Module grab.spider.task¶
- class grab.spider.task.Task(name=None, url=None, grab=None, grab_config=None, priority=None, priority_set_explicitly=True, network_try_count=0, task_try_count=1, valid_status=None, use_proxylist=True, delay=None, raw=False, callback=None, fallback_name=None, disable_cache=False, refresh_cache=False, cache_timeout=None, **kwargs)[source]¶
Task for spider.
- __init__(name=None, url=None, grab=None, grab_config=None, priority=None, priority_set_explicitly=True, network_try_count=0, task_try_count=1, valid_status=None, use_proxylist=True, delay=None, raw=False, callback=None, fallback_name=None, disable_cache=False, refresh_cache=False, cache_timeout=None, **kwargs)[source]¶
Create Task object.
If more than one of url, grab and grab_config options are non-empty then they processed in following order: * grab overwrite grab_config * grab_config overwrite url
- Args:
- param name
name of the task. After successful network operation task’s result will be passed to task_<name> method.
- param url
URL of network document. Any task requires url or grab option to be specified.
- param grab
configured Grab instance. You can use that option in case when url option is not enough. Do not forget to configure url option of Grab instance because in this case the url option of Task constructor will be overwritten with grab.config[‘url’].
- param priority
priority of the Task. Tasks with lower priority will be processed earlier. By default each new task is assigned with random priority from (80, 100) range.

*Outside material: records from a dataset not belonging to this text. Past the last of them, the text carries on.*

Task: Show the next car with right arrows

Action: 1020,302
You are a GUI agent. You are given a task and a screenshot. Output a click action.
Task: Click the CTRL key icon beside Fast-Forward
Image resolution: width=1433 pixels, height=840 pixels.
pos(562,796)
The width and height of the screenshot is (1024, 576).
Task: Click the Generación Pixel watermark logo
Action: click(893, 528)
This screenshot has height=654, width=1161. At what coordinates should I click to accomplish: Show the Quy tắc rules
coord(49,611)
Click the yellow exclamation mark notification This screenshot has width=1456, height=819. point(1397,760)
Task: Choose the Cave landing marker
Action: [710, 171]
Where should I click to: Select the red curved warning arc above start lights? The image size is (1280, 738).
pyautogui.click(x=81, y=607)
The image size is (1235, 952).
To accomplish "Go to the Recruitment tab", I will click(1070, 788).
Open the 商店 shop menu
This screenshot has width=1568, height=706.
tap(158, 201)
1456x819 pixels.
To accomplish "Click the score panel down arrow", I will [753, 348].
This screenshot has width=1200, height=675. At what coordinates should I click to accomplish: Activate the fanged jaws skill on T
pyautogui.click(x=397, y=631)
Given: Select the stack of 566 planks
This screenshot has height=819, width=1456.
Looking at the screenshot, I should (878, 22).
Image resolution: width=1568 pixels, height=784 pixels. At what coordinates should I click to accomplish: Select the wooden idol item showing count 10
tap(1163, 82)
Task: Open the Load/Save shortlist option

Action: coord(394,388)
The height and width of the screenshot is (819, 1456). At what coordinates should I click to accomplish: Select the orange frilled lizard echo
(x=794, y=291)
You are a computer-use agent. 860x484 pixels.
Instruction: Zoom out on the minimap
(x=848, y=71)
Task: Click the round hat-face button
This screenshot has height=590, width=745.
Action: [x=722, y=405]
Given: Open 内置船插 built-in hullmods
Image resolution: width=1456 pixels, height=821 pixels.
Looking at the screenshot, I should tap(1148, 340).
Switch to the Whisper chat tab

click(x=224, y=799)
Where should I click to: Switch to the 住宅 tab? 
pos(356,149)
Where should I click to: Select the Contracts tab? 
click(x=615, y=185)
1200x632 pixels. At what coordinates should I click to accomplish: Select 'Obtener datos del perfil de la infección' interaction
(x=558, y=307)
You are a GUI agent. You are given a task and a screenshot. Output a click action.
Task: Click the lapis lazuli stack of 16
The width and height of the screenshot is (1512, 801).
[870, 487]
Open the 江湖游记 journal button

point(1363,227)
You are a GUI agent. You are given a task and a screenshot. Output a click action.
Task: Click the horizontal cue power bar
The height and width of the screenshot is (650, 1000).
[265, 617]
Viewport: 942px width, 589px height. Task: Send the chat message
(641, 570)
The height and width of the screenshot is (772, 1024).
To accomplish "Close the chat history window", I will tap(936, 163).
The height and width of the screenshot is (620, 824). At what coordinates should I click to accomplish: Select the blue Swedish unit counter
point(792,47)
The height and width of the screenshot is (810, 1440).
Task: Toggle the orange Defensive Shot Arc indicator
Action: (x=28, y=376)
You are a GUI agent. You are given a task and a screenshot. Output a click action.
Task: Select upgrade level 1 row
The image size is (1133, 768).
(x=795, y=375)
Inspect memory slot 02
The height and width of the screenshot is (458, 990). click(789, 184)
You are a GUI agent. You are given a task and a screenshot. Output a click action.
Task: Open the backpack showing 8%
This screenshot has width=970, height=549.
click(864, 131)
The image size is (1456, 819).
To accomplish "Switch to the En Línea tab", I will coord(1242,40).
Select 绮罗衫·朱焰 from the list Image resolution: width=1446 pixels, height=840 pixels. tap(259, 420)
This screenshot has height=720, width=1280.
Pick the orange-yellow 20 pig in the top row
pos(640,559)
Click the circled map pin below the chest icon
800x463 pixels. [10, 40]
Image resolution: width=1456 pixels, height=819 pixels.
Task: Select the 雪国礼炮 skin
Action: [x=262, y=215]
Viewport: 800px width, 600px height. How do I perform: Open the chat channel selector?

- param priority_set_explicitly
internal flag which tells if that task priority was assigned manually or generated by spider according to priority generation rules.
- param network_try_count
you’ll probably will not need to use it. It is used internally to control how many times this task was restarted due to network errors. The Spider instance has network_try_limit option. When network_try_count attribute of the task exceeds the network_try_limit attribute then processing of the task is abandoned.
- param task_try_count
the as network_try_count but it increased only then you use clone method. Also you can set it manually. It is useful if you want to restart the task after it was cancelled due to multiple network errors. As you might guessed there is task_try_limit option in Spider instance. Both options network_try_count and network_try_limit guarantee you that you’ll not get infinite loop of restarting some task.
- param valid_status
extra status codes which counts as valid
- param use_proxylist
it means to use proxylist which was configured via setup_proxylist method of spider
- param delay
if specified tells the spider to schedule the task and execute it after delay seconds
- param raw
if raw is True then the network response is forwarding to the corresponding handler without any check of HTTP status code of network error, if raw is False (by default) then failed response is putting back to task queue or if tries limit is reached then the processing of this request is finished.
- param callback
if you pass some function in callback option then the network response will be passed to this callback and the usual ‘task_*’ handler will be ignored and no error will be raised if such ‘task_*’ handler does not exist.
- param fallback_name
the name of method that is called when spider gives up to do the task (due to multiple network errors)
Any non-standard named arguments passed to Task constructor will be saved as attributes of the object. You can get their values later as attributes or with get method which allows to use default value if attribute does not exist.